Žarko Grabovač

Personal information
- Date of birth: 16 June 1983 (age 42)
- Place of birth: Ruma, SFR Yugoslavia
- Position: Forward

Youth career
- JVC '31
- 1996–2000: TOP Oss

Senior career*
- Years: Team / Apps / (Gls)
- 2000–2004: TOP Oss / 0 / (0)
- 2001–2002: → Ronse / 4
- 2004–2005: Geldrop/AEK
- 2005: Blackpool / 3 / (0)
- 2005–2011: Fortuna Sittard / 193 / (17)
- 2011–2013: Helmond Sport / 47 / (6)
- 2013: Willem II / 7 / (0)

= Žarko Grabovač =

Serbian footballer

Žarko Grabovač (born 16 June 1983) is a Serbian former professional footballer who played as a striker.
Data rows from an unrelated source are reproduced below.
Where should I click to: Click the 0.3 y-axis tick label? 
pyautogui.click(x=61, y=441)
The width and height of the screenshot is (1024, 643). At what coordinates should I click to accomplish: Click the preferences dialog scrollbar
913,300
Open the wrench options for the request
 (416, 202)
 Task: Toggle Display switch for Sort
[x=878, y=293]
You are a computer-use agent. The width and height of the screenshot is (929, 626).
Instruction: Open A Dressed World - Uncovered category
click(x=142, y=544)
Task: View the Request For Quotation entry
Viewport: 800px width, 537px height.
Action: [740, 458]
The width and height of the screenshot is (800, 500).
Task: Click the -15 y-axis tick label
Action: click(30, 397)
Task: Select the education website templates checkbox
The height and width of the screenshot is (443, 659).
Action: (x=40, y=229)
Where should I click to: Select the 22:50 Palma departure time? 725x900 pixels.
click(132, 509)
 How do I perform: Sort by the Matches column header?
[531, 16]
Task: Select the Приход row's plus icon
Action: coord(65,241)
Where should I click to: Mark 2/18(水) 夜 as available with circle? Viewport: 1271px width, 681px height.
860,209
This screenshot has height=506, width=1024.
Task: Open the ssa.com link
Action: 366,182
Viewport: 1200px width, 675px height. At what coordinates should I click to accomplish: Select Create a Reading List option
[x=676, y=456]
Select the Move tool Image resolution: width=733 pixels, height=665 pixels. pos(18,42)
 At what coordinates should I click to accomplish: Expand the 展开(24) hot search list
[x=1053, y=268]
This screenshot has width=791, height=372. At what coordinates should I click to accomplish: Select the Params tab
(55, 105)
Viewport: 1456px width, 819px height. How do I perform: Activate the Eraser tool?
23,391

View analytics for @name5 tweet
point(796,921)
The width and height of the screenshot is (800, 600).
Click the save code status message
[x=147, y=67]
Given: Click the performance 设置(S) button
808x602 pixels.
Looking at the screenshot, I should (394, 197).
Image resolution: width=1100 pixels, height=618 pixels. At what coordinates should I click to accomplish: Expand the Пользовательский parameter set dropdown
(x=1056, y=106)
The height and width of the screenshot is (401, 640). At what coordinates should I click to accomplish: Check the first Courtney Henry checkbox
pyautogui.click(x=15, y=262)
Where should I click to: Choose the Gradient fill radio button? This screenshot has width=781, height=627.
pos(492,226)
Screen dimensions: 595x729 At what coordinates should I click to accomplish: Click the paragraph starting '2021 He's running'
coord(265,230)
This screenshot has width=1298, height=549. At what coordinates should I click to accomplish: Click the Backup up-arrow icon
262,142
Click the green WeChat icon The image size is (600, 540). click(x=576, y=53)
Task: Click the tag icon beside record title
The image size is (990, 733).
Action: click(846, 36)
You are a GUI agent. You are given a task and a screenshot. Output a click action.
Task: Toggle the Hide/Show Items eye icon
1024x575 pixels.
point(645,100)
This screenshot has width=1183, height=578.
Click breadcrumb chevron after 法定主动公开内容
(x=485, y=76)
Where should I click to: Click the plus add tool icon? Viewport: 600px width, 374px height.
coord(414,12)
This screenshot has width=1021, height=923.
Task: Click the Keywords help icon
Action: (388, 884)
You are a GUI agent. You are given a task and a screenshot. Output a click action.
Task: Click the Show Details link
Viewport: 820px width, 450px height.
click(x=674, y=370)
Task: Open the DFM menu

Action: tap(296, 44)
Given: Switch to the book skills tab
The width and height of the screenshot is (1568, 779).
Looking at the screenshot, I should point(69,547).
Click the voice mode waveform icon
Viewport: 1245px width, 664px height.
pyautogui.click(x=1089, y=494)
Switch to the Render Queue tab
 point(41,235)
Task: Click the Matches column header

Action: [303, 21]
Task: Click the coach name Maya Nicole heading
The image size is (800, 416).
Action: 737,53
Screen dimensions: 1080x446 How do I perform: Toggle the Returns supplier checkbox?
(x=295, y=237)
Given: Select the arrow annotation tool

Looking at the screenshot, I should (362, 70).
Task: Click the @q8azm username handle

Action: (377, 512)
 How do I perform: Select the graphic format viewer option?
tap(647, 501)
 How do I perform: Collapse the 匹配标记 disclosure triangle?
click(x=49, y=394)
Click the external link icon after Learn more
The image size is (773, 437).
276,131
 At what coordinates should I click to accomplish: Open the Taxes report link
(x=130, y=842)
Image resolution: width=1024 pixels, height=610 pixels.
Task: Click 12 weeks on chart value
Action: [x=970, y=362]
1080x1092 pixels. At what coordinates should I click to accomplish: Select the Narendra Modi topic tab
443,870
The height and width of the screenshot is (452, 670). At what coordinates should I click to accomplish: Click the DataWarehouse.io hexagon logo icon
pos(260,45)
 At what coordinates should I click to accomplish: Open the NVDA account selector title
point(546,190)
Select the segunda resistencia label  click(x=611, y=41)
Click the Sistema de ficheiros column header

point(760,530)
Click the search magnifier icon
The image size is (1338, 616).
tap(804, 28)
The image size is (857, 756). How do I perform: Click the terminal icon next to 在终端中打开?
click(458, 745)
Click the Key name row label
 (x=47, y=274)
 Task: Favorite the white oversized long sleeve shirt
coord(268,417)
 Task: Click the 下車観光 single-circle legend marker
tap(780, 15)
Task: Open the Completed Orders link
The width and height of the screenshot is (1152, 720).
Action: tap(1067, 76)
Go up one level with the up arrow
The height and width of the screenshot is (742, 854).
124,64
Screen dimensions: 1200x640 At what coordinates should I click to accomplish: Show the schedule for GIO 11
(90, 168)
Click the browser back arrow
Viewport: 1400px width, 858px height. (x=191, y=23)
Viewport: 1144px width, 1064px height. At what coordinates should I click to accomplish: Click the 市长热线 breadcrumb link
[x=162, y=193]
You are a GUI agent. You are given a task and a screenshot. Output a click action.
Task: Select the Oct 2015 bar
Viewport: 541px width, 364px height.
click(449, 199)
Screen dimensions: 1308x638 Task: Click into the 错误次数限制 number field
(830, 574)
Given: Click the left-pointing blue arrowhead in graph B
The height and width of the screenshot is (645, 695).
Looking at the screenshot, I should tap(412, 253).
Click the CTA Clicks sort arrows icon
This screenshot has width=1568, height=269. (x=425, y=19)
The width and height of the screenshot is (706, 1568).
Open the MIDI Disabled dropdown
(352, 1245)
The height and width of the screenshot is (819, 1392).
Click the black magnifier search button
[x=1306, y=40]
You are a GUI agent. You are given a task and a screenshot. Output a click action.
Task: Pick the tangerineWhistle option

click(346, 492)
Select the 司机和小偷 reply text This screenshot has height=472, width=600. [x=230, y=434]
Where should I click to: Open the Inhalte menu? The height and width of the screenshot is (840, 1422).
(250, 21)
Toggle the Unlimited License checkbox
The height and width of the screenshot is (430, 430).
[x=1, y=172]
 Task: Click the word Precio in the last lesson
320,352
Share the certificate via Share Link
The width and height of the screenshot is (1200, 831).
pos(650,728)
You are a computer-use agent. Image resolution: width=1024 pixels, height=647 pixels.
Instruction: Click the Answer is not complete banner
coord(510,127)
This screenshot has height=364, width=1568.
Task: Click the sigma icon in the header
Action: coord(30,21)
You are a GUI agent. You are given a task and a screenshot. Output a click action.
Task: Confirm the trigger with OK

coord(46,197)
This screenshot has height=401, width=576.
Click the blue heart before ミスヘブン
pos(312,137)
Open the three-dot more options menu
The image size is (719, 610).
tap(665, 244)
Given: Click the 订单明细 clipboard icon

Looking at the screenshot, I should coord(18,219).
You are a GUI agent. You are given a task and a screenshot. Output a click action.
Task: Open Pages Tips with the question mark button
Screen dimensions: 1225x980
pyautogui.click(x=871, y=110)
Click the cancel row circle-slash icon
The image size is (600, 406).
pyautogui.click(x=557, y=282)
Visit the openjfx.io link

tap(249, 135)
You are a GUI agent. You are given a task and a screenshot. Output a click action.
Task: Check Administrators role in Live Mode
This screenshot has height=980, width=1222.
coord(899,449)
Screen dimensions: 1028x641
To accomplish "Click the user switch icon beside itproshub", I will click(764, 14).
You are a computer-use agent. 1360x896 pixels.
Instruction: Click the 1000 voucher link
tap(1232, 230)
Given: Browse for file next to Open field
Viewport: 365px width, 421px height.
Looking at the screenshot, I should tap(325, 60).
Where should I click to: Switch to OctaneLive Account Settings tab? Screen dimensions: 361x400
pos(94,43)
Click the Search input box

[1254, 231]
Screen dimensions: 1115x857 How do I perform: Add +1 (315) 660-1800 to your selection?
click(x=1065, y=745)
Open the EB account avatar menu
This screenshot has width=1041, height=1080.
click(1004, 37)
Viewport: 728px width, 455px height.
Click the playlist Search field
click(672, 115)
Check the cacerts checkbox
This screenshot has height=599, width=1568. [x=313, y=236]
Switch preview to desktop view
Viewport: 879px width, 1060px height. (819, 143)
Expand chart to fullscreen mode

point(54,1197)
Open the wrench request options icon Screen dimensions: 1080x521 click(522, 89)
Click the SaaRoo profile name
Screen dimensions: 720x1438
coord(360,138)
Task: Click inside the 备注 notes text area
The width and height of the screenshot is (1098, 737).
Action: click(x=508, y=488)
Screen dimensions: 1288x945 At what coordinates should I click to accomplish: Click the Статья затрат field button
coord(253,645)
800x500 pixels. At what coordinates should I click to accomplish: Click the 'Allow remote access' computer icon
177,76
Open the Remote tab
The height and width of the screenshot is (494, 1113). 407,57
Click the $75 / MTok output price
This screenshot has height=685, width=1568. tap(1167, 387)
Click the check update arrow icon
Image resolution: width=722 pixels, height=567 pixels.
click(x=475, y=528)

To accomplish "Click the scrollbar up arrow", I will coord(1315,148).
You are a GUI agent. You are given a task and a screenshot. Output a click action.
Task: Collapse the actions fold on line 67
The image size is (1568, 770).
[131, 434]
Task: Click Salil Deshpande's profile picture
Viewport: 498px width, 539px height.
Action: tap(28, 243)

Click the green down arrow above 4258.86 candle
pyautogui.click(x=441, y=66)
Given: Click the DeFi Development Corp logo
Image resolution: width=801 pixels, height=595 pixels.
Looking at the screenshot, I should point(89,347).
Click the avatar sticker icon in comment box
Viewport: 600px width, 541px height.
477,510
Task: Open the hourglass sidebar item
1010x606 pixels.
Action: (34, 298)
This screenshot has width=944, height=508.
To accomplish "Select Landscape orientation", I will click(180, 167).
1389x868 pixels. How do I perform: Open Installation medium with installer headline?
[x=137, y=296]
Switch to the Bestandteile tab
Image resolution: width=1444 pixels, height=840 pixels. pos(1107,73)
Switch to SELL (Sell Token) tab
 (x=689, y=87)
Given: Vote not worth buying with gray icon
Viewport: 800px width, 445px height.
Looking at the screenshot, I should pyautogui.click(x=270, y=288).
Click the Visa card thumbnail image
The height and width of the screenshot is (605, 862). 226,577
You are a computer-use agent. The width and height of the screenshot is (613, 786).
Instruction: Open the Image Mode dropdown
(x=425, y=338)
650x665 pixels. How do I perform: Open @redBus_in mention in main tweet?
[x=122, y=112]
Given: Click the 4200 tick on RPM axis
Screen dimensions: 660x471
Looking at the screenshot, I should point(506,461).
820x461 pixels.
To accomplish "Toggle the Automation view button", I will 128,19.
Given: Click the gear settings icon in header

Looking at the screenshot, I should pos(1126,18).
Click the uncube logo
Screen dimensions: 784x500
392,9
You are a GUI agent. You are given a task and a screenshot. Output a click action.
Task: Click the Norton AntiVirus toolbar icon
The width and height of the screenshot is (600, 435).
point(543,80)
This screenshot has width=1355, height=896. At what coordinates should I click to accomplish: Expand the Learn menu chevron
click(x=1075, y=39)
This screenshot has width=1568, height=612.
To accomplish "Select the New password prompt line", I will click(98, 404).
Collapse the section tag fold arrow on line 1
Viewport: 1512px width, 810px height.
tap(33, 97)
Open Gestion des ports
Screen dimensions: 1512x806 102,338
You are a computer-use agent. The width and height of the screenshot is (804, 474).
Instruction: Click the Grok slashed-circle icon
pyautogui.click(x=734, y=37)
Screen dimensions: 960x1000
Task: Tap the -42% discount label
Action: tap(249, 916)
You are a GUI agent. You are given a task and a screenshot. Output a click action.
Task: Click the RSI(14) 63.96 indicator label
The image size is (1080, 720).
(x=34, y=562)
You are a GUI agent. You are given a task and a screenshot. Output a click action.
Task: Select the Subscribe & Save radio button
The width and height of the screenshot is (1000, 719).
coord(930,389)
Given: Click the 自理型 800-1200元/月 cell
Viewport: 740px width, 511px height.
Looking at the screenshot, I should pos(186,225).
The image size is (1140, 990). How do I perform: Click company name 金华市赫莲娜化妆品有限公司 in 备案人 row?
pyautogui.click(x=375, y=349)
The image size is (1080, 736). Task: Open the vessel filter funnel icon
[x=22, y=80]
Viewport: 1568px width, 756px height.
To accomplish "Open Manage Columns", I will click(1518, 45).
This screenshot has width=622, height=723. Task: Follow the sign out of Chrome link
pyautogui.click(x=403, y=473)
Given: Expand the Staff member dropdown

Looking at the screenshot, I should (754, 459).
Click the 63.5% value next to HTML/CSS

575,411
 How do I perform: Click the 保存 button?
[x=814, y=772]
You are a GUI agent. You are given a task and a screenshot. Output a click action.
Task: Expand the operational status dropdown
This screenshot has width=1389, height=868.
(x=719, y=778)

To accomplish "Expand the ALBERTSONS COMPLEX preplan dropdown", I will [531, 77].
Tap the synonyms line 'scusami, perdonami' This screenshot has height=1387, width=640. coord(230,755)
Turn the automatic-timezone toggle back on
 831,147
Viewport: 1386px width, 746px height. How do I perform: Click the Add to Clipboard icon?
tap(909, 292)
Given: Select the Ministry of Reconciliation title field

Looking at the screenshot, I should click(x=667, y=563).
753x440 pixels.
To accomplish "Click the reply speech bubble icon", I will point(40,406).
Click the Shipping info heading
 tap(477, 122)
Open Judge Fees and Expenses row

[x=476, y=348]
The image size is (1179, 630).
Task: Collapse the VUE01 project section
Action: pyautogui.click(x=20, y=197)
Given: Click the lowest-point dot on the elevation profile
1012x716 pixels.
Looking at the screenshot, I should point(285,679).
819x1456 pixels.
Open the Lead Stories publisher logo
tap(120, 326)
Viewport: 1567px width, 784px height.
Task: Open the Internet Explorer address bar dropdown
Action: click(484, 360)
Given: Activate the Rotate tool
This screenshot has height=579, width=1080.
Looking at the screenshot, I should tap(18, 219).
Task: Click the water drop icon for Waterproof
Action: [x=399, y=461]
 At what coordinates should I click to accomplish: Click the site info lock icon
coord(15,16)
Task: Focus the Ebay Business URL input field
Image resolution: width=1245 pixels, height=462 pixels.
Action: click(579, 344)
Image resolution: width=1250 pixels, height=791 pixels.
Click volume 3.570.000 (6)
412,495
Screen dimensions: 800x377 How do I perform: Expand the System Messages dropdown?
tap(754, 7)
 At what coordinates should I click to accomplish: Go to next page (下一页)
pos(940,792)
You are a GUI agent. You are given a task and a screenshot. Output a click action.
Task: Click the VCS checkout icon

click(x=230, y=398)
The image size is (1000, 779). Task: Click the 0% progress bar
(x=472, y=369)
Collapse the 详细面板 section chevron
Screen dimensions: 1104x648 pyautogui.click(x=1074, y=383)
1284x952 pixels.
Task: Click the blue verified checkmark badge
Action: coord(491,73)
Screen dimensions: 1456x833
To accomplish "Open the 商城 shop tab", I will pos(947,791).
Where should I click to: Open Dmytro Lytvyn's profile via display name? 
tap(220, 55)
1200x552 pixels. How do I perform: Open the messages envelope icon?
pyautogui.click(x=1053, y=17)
==Early and personal life==
Born in Ruma, SFR Yugoslavia, Grabovač came to the Netherlands at early age and also holds Dutch citizenship.

==Career==
Grabovač began at JVC Cuijk, before later playing as an amateur for TOP Oss, Ronse and Geldrop/AEK, before moving to England to play for Blackpool in January 2005. Grabovač made three appearances in the Football League for Blackpool, his only first-team appearances for the club, before being released at the end of the 2004–05 campaign. Grabovač returned to the Netherlands, signing with Fortuna Sittard for the 2005–06 season. In 2011, he moved to Helmond Sport

After his release by Helmond, Grabovač joined amateur side De Treffers in summer 2013, then signed for Willem II after only a few weeks. He left the Tilburg club after only 4 months as he wanted to focus on his career after football.